Interview with Megan Spencer

Megan Spencer is the perfect poster girl for GenerationX. She reifies pop-culture as a deity, she explodes with awe for those who dedicate their life to the cultivation of an obsession and she finds poetic beauty in the seemingly mundane. “Pop culture replaced our god,” she laughs, without a hint of irony. “It replaced our children and our mortgages – for a while, anyway. And pop culture, in a sense, has replaced art. I don’t mean to sound like a philistine but I guess I find the most artistic gratification and profound poetic experiences usually through pop culture.”

Certainly, as Spencer herself admits, it takes a significant dose of “crazy one-eyed fandom” to centralise an entire career around a love of cinema, which is exactly what she’s done. In fact, Spencer has skipped through the entire spectrum of Australia’s film industry – as a reviewer for both radio and television, as the artistic director of Perth’s own Revelation Film Festival, and as a filmmaker in her own right, specialising in a raw, ‘guerrilla style’ portraiture.

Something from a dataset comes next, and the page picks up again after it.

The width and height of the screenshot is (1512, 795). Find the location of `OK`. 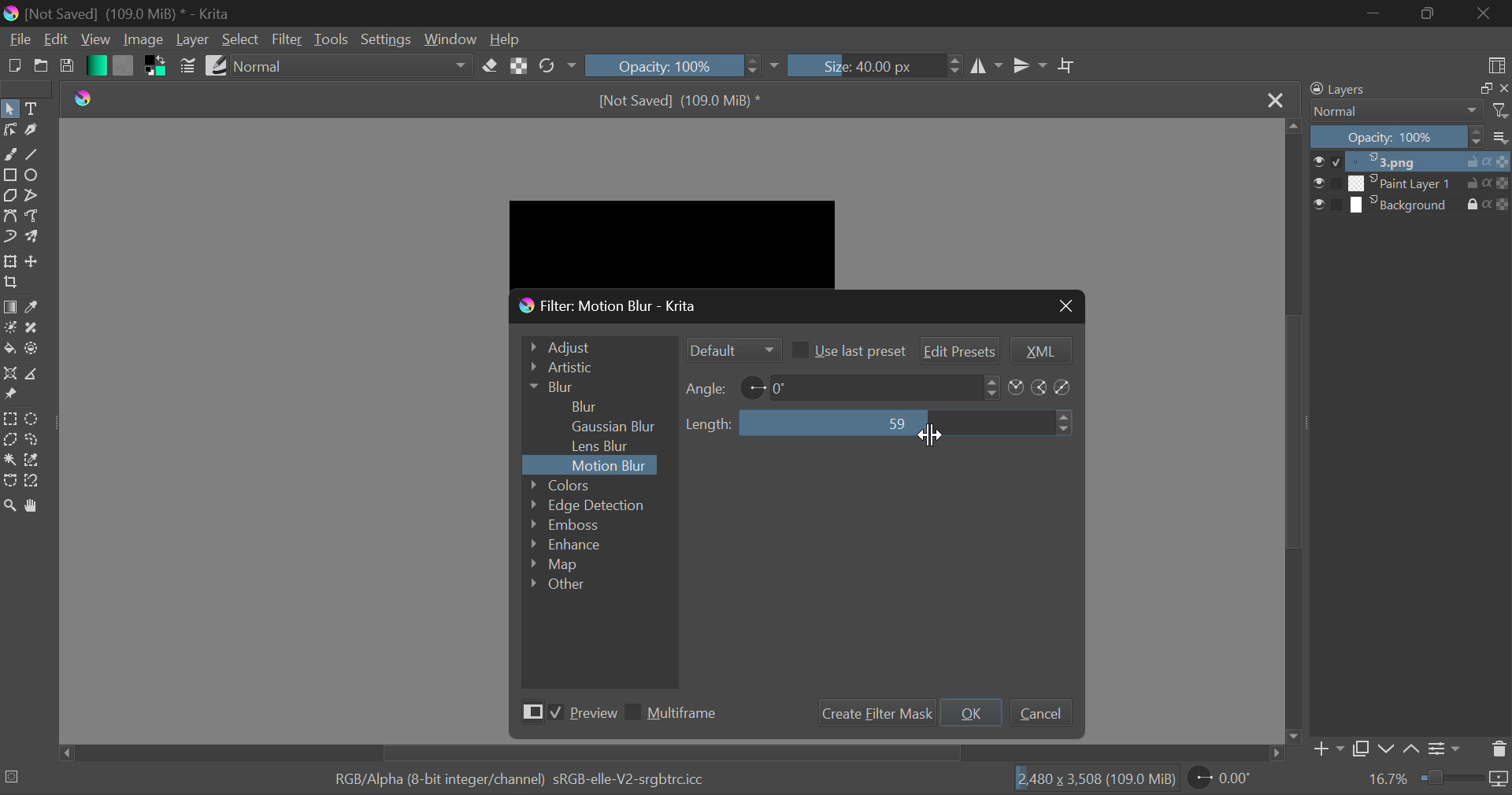

OK is located at coordinates (971, 713).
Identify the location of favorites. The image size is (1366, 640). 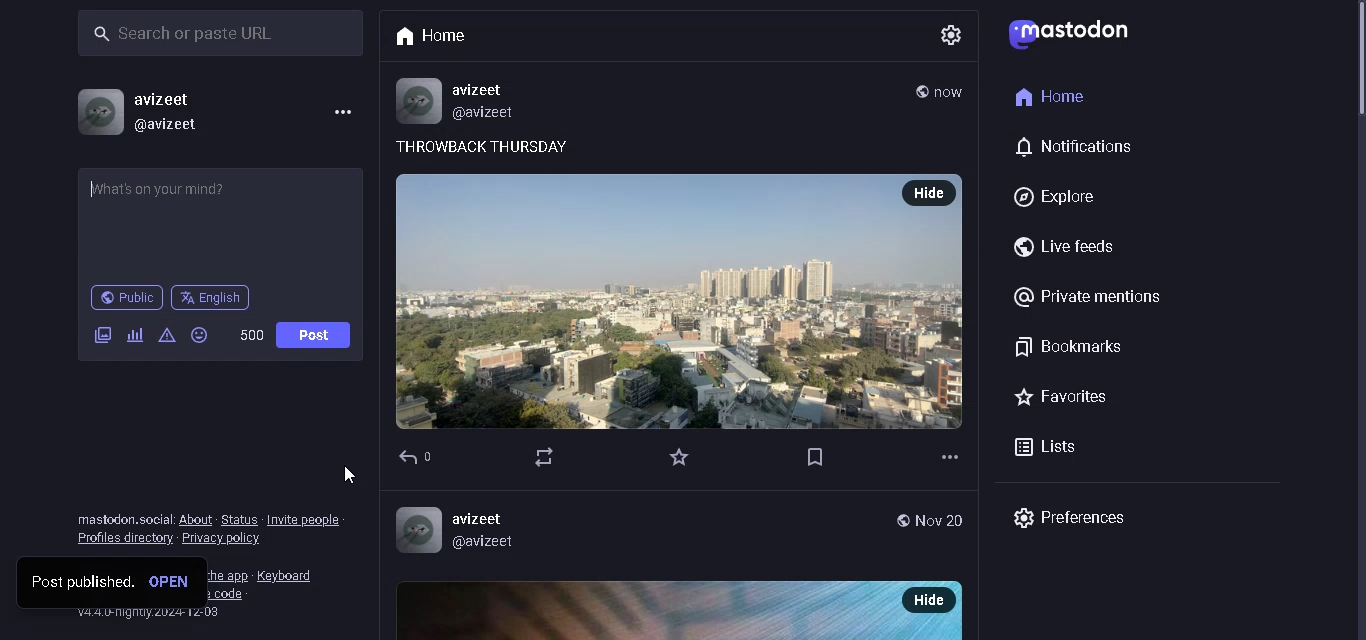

No prizes for guessing the kind of subjects that Spencer chooses for her own documentaries. So far, she has consistently focused upon exploring the lives of passionate, unique individuals devoted to their personal obsessions. From fanatical AFL supporters to professional dominatrixes, Spencer has no qualms about entering social spheres that are far removed from her own, and from the realities inhabited by most of her viewers. In her latest DVD release, Lovestruck: Wrestling’s #1 Fan, she tracks almost ten years in the life of Sue Chuster, Australia’s most devoted wrestling fan.


Chuster doesn’t fit the expected demographic of a wrestling fan, and yet she’s dedicated the last 35 years of her life to the sport, has travelled to America twice in hot pursuit of wrestling superstars, owns over 4000 wrestling DVDs and videos, and has plastered her house shift in a make-shift wallpaper composed of over 4000 wrestling photos. It would have been dangerously easy for Spencer to adopt a condescending or ridiculing perspective with this film, but instead she has injected it with a warm, heartfelt and emotionally sensitive tone.


“If it was a superficial look at her, then it could have been become that, but that was never my intention. I wouldn’t want to make a superficial film about anyone. And I was determined to dig deeper with Sue and hang in there until that deeper reason presented itself. She is a bit more of an extreme figure… But I admire the way people can take something that is seen as banal or everyday or of no cultural value and turn into something that has enormous value, even if it’s just personally to them. I think those sorts of stories are really valuable and really entertaining and really reflective of who we might actually be.”

Unfortunately, Spencer believes that the heartfelt honesty with which she represented Chuster is also the reason why she had so much trouble obtaining funding from broadcasters and public boards. In the end, Spencer was restricted to releasing her television-friendly fifty-minute film through DVD – a not entirely regrettable decision, because it did allow her the space to include over thirty minutes of special features.


“I think [broadcasters] are scared of real people, and of not presenting them in a controlled way,” she elaborates. “In parts of Lovestruck, sometimes the subject is making the film and I don’t put in any voice-overs telling you how to receive it or react. And I think we have a pretty generic, formulaic approach to television documentaries in this country. I am generalising [but many directors]… try to clean their films up, and they end up second guessing their audiences which is something I refuse to do and don’t need to do and don’t want to do, and if it keeps me on the margins then I’m happy to stay there.”